> [EXCERPT TO READ]:
════════════════════
I understand that I give them permission. That's partly why I'm not a producer of content on those platforms, though I'll consume now and then. But I'll rarely produce text (other than usually a happy birthday now and then), and I'll never produce photos. But what about the people in my photographs, whether on purpose or not? Did they give permission? That's the part that Meta doesn't really want to address.
If car mfgs can engross passengers in ToS they may never see; I'd guess yes. At least until someone challenges it.
Funny, because I got a payout last year from facebook settling a class action suit about their use of my and others' likeness in their fucking sponsored stories.
Those are incredible terms that no one read.
Almost literally every single social media site in the past ~15+ years has had those exact terms in it. Everything you upload, almost everywhere, can be used by the site owners to do whatever they like for their own purposes (reselling is somewhat often excluded / non-transferrable). There are a handful of exceptions, but they're very much exceptions, not the normal rule.
HN maybe?
HN terms: "By uploading any User Content you hereby grant and will grant Y Combinator and its affiliated companies a nonexclusive, worldwide, royalty free, fully paid up, transferable, sublicensable, perpetual, irrevocable license to copy, display, upload, perform, distribute, store, modify and otherwise use your User Content for any Y Combinator-related purpose in any form, medium or technology now known or later developed."
Dude…just read them!
════════════════════
Retype the comment thread above about social media terms of service word for word, from the first line to the last.
════════════════════
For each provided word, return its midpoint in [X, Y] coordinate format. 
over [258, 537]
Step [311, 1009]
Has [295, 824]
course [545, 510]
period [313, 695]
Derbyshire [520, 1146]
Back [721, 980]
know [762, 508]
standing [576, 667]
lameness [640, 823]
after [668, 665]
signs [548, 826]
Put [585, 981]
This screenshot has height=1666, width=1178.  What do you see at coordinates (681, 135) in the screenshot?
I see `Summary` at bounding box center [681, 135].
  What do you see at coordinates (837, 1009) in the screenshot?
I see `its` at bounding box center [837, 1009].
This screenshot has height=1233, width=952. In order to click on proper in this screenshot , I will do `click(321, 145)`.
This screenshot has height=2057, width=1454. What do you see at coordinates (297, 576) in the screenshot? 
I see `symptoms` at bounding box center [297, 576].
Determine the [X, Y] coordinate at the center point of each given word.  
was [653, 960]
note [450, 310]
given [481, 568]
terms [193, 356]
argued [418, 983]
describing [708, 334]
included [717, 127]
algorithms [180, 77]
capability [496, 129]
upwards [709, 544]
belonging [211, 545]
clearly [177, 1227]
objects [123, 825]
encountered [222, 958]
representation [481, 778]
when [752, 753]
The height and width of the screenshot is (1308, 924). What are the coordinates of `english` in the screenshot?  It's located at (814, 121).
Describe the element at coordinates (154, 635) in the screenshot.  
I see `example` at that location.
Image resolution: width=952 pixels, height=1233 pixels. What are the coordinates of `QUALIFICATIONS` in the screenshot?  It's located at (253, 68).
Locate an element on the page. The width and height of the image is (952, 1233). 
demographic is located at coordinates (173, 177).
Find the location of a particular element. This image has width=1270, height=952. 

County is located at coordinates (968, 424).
════════════════════
> [REPLY]:
I understand that I give them permission. That's partly why I'm not a producer of content on those platforms, though I'll consume now and then. But I'll rarely produce text (other than usually a happy birthday now and then), and I'll never produce photos. But what about the people in my photographs, whether on purpose or not? Did they give permission? That's the part that Meta doesn't really want to address.
If car mfgs can engross passengers in ToS they may never see; I'd guess yes. At least until someone challenges it.
Funny, because I got a payout last year from facebook settling a class action suit about their use of my and others' likeness in their fucking sponsored stories.
Those are incredible terms that no one read.
Almost literally every single social media site in the past ~15+ years has had those exact terms in it. Everything you upload, almost everywhere, can be used by the site owners to do whatever they like for their own purposes (reselling is somewhat often excluded / non-transferrable). There are a handful of exceptions, but they're very much exceptions, not the normal rule.
HN maybe?
HN terms: "By uploading any User Content you hereby grant and will grant Y Combinator and its affiliated companies a nonexclusive, worldwide, royalty free, fully paid up, transferable, sublicensable, perpetual, irrevocable license to copy, display, upload, perform, distribute, store, modify and otherwise use your User Content for any Y Combinator-related purpose in any form, medium or technology now known or later developed."
Dude…just read them!